Управляющій отдалъ приказъ одному рабочему отвести Быкова въ амбаръ. Савося безъ слова пошелъ вслѣдъ за рабочимъ. Онъ не удивился тому, что его поймали и ведутъ на даровую работу; онъ былъ пораженъ только тѣмъ, что хлѣба у него все-таки нѣтъ, и переложилъ мѣшокъ подъ лѣвую мышцу. Во всемъ остальномъ онъ былъ спокоенъ. Ни тѣни протеста противъ «управителя», который распоряжался имъ, какъ бревномъ, необходимымъ для вновь строющагося амбара. «Управитель» закупилъ его, какъ и всю его деревню, таскалъ ежегодно по мировымъ судамъ, грозилъ описать его имущество, каждое лѣто пользовался его трудомъ даромъ, и Быковъ ничего этого не понималъ. Не понималъ, что вокругъ него творится, за что его мучатъ, почему и когда онъ попалъ въ каторжники, отчего и съ какихъ поръ у него нечего ѣсть. Кругомъ него носилась мгла, сквозь которую онъ видѣлъ одинъ пустой мѣшокъ, который надо бы было наполнить во что бы то ни стало. Свой разговоръ онъ про себя формулировалъ такъ: «Не далъ, жидоморъ!» Больше мыслей у него не было.

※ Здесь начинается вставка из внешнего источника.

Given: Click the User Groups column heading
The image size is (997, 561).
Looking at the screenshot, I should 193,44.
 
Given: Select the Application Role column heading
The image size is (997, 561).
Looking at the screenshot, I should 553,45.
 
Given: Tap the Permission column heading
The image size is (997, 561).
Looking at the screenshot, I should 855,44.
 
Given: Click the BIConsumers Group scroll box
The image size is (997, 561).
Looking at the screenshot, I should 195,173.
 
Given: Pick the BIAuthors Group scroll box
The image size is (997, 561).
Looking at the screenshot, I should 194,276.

Работникъ Тараканова привелъ его на мѣсто постройки амбара. Тамъ уже съ ранняго утра стучали топоры, шуршала пила, таскались бревна, гремѣли жестяные листы, предназначавшіеся на крышу, рылась канава. Работа кипѣла, производимая такими каторжниками Тараканова, какъ и Быковъ. Всѣ они старались даромъ, потому что давнымъ-давно задолжали въ контору имѣнія до смерти. Подобно Савосѣ, имъ также «передохнуть» было некогда; подобно ему, они съ такимъ же равнодушіемъ и безпамятствомъ относились къ своему каторжному положенію, сдѣлавшемуся для нихъ столь же обычнымъ, какъ ихъ собственная стихія. Между ними и ихъ многочисленными хозяевами шла глухая борьба, но замѣчательно, что эта борьба велась ими безъ всякаго протеста… Борьба безъ протеста — очевидная нелѣпость, но по отношенію къ таракановскимъ мужикамъ невозможность превратилась въ неизбѣжность. Они собственно не боролись, а убѣгали отъ борьбы. По лѣтамъ, въ страдную пору, они уклонялись отъ даровыхъ работъ на Tapaканова, бѣгали отъ его посыльныхъ обманнымъ образомъ и вообще старались что-нибудь урвать изъ дорогого времени, отлынить отъ обязательствъ, взятыхъ ими на себя зимой. Но всѣ эти ухищренія ни къ чему не вели. Сила была на сторонѣ Тараканова, чѣмъ онъ и пользовался, устраивая лѣтомъ на своихъ мужиковъ организованную охоту, отрывалъ ихъ отъ собственныхъ работъ и гналъ къ себѣ. Вотъ какая была ихъ борьба.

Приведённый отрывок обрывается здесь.